_Short task_
Copy the entries below verbatim, from the line that contains "The width and height of the screenshot is (1568, 748)." through the line that contains "1404x840 pixels. [60, 23]", both lines included.
* Start *
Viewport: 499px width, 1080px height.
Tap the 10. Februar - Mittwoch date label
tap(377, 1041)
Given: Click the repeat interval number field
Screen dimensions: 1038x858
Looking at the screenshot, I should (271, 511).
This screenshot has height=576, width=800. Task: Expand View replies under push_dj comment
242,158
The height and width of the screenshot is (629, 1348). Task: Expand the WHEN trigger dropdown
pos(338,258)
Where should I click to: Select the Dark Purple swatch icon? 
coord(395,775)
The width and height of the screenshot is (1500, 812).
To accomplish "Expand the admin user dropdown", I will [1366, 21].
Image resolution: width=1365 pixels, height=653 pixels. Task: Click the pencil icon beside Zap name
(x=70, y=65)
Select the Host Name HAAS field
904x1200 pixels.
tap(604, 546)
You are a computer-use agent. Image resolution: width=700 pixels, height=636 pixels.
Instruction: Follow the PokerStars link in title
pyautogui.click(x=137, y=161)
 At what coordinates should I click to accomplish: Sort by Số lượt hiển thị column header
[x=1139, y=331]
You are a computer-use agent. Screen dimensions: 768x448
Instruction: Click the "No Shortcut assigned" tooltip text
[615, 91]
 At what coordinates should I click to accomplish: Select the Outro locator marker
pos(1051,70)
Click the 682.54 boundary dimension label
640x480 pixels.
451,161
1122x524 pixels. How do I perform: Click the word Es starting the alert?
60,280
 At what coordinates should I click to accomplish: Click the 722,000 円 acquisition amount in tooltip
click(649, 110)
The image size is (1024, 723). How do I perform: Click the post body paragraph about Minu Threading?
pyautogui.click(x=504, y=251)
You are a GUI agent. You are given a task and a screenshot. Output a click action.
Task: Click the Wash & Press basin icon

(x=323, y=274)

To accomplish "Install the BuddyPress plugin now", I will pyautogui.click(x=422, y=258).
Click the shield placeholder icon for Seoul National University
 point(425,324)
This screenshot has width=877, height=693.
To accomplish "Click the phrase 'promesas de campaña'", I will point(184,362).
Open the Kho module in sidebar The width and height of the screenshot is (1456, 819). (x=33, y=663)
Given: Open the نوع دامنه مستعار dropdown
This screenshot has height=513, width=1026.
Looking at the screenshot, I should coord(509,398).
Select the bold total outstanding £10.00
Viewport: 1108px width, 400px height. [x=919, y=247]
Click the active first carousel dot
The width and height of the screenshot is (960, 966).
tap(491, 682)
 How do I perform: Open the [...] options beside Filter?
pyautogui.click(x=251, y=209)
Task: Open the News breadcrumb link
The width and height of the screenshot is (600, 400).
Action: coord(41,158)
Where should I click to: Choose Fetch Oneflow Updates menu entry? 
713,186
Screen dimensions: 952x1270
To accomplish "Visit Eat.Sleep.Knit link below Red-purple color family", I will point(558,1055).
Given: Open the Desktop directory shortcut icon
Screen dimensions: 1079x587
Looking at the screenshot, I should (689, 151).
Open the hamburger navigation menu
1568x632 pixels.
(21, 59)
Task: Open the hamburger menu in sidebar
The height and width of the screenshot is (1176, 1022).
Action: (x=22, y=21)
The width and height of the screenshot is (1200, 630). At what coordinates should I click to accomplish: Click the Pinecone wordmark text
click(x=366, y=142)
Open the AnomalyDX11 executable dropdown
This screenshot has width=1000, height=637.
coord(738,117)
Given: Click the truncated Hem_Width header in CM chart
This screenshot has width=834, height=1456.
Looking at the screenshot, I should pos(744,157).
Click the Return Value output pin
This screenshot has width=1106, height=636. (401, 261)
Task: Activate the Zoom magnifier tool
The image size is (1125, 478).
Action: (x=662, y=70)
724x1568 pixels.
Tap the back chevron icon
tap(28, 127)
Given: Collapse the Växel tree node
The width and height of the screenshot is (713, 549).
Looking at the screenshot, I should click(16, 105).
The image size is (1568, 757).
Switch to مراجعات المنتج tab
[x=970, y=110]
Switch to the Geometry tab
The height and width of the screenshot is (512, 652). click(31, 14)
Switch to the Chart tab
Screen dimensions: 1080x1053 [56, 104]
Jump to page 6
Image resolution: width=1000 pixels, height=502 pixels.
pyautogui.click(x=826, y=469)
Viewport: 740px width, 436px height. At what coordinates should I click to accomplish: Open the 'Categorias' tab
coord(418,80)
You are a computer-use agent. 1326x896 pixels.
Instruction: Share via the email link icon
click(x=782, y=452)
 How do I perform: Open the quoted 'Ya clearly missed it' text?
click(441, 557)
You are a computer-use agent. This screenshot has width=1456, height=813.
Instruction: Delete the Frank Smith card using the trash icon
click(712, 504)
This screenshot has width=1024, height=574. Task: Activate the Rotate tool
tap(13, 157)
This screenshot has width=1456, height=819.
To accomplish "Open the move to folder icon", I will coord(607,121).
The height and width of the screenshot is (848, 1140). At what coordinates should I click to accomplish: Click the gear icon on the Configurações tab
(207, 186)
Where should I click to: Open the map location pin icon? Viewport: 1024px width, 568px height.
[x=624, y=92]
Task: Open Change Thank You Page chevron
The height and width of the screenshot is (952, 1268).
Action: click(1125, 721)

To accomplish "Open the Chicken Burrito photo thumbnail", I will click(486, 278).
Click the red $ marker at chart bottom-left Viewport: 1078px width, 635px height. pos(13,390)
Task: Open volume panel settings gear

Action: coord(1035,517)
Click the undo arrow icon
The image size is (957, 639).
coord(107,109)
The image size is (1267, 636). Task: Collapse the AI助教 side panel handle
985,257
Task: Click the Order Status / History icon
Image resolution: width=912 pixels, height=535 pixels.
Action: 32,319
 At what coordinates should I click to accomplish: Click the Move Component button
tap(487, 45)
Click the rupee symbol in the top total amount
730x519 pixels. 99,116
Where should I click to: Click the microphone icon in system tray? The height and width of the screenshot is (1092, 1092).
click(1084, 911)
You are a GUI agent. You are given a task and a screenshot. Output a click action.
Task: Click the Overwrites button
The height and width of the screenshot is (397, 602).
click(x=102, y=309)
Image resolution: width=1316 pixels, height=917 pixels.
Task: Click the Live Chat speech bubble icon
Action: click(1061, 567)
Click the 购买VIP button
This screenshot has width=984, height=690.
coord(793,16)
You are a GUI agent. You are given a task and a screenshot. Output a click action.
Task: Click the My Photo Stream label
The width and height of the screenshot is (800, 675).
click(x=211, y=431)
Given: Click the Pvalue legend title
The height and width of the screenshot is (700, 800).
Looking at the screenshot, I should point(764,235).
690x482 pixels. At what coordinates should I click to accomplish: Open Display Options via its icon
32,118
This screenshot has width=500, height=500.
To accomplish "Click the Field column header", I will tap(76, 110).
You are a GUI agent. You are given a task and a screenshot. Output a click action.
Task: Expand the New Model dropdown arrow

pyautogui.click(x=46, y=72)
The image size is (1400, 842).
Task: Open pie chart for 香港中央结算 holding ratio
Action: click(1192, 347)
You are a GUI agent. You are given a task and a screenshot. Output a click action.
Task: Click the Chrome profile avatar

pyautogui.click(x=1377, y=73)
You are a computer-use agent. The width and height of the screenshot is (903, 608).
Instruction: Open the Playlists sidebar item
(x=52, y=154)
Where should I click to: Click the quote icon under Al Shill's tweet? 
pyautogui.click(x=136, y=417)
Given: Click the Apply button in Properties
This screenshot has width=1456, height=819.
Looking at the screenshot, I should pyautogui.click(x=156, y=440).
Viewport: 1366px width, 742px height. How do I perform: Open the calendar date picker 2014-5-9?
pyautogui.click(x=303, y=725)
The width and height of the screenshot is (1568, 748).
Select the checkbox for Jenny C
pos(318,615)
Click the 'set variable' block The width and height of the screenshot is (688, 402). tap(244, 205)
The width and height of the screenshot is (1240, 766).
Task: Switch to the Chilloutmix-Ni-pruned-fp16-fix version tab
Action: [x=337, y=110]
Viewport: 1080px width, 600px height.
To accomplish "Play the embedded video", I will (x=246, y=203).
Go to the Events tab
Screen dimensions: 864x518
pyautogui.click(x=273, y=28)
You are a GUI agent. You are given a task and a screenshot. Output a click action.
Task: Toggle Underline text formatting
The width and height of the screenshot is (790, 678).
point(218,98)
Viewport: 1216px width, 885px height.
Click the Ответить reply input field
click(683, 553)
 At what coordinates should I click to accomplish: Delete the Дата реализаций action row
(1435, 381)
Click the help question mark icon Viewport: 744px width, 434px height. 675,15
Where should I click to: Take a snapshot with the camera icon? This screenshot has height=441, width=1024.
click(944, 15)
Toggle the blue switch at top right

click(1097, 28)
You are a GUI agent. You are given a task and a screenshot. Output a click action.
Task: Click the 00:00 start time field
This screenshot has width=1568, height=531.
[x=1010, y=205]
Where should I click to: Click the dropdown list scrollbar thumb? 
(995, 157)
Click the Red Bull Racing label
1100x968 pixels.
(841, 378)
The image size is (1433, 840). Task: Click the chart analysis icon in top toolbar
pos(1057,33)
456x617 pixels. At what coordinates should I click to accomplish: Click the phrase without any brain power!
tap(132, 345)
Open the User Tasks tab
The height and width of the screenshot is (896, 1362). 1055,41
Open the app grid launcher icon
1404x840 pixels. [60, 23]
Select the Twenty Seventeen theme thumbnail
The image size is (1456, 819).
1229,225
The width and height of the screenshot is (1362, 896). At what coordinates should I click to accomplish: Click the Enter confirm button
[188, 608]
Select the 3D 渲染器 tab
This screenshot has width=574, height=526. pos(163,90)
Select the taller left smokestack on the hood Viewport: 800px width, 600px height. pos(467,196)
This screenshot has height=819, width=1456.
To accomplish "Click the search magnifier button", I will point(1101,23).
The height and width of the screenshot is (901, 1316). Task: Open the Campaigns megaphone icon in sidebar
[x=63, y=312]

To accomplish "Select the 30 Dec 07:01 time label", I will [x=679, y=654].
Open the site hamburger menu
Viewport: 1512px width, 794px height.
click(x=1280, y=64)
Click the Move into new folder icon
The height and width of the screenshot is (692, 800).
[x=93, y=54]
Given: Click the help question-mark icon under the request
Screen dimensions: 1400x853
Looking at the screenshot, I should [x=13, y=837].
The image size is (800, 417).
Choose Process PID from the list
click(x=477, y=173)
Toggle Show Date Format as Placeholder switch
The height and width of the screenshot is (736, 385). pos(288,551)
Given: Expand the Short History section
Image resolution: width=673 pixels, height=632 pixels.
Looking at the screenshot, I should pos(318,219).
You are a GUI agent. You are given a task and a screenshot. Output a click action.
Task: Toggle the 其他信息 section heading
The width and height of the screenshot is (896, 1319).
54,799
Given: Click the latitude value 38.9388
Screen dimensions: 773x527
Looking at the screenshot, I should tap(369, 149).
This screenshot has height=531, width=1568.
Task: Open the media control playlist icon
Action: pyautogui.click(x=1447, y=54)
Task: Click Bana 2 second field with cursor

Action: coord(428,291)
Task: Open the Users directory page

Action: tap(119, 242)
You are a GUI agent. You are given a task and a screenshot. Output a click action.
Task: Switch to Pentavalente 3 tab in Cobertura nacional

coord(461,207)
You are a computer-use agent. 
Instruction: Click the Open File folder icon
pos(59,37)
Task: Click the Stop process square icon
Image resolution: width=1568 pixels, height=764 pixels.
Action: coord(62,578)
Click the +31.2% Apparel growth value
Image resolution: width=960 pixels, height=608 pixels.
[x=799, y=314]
* End *
_Complete response_
The width and height of the screenshot is (1568, 748).
Select the checkbox for Jenny C
pos(318,615)
Click the 'set variable' block The width and height of the screenshot is (688, 402). tap(244, 205)
The width and height of the screenshot is (1240, 766).
Task: Switch to the Chilloutmix-Ni-pruned-fp16-fix version tab
Action: [x=337, y=110]
Viewport: 1080px width, 600px height.
To accomplish "Play the embedded video", I will (x=246, y=203).
Go to the Events tab
Screen dimensions: 864x518
pyautogui.click(x=273, y=28)
You are a GUI agent. You are given a task and a screenshot. Output a click action.
Task: Toggle Underline text formatting
The width and height of the screenshot is (790, 678).
point(218,98)
Viewport: 1216px width, 885px height.
Click the Ответить reply input field
click(683, 553)
 At what coordinates should I click to accomplish: Delete the Дата реализаций action row
(1435, 381)
Click the help question mark icon Viewport: 744px width, 434px height. 675,15
Where should I click to: Take a snapshot with the camera icon? This screenshot has height=441, width=1024.
click(944, 15)
Toggle the blue switch at top right

click(1097, 28)
You are a GUI agent. You are given a task and a screenshot. Output a click action.
Task: Click the 00:00 start time field
This screenshot has width=1568, height=531.
[x=1010, y=205]
Where should I click to: Click the dropdown list scrollbar thumb? 
(995, 157)
Click the Red Bull Racing label
1100x968 pixels.
(841, 378)
The image size is (1433, 840). Task: Click the chart analysis icon in top toolbar
pos(1057,33)
456x617 pixels. At what coordinates should I click to accomplish: Click the phrase without any brain power!
tap(132, 345)
Open the User Tasks tab
The height and width of the screenshot is (896, 1362). 1055,41
Open the app grid launcher icon
1404x840 pixels. [60, 23]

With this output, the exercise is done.